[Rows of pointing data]
# # # # # # #

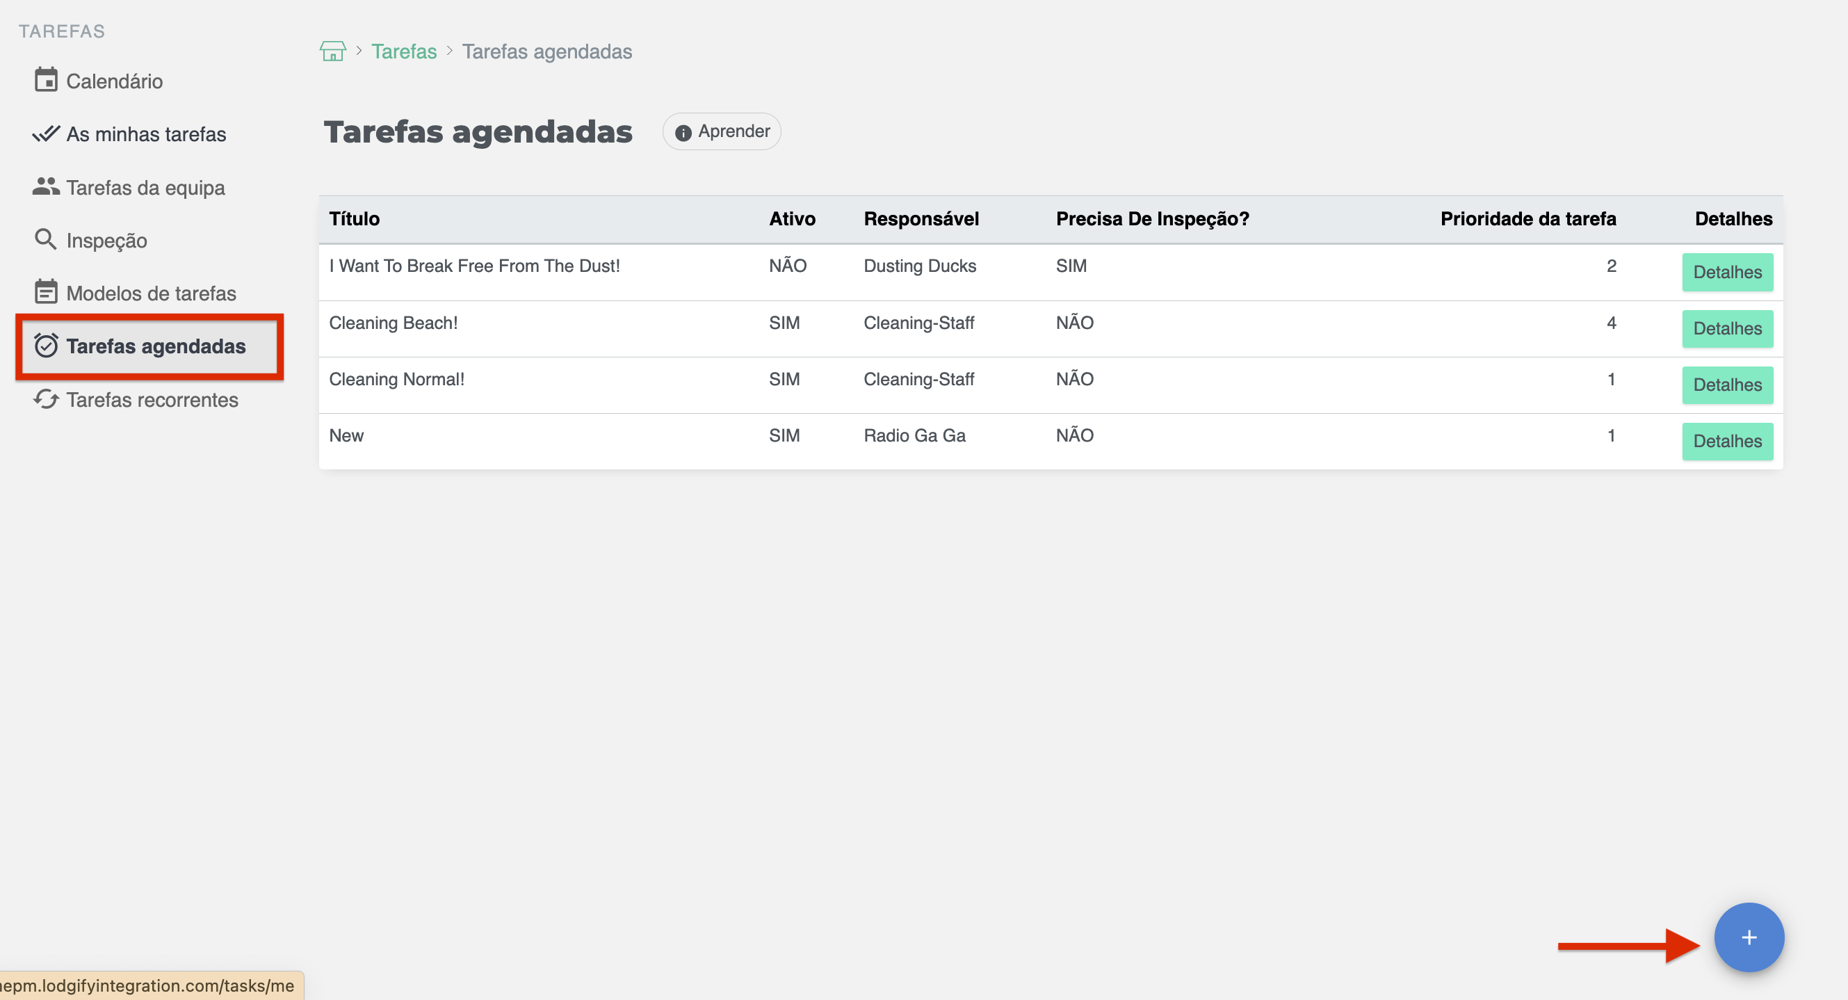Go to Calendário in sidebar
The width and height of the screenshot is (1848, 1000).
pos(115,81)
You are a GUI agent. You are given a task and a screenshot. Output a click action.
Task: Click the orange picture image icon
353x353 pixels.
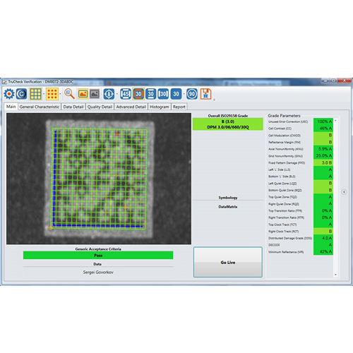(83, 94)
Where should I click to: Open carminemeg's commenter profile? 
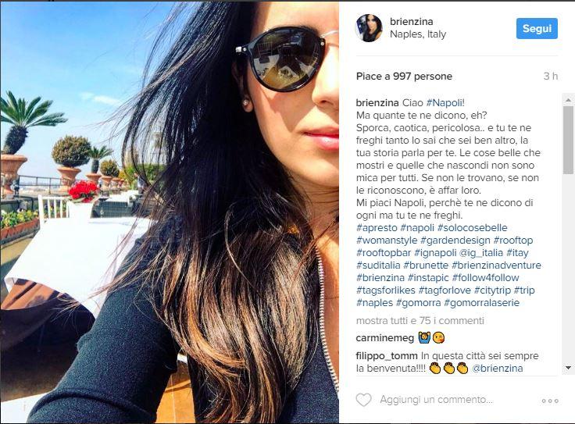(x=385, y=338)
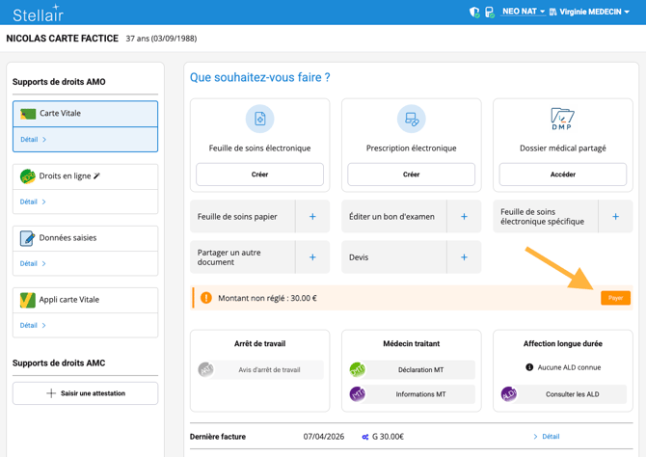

# # # # # # #

Given request ->
Could you write out everything from the line containing "You are a GUI" down to the end of the data, swapping "orange" for "green" and leaving the pictures out?

Complete response ->
You are a GUI agent. You are given a task and a screenshot. Output a click action.
Task: Click the green picture image icon
353x353 pixels.
(83, 94)
Where should I click to: Open carminemeg's commenter profile? 
(x=385, y=338)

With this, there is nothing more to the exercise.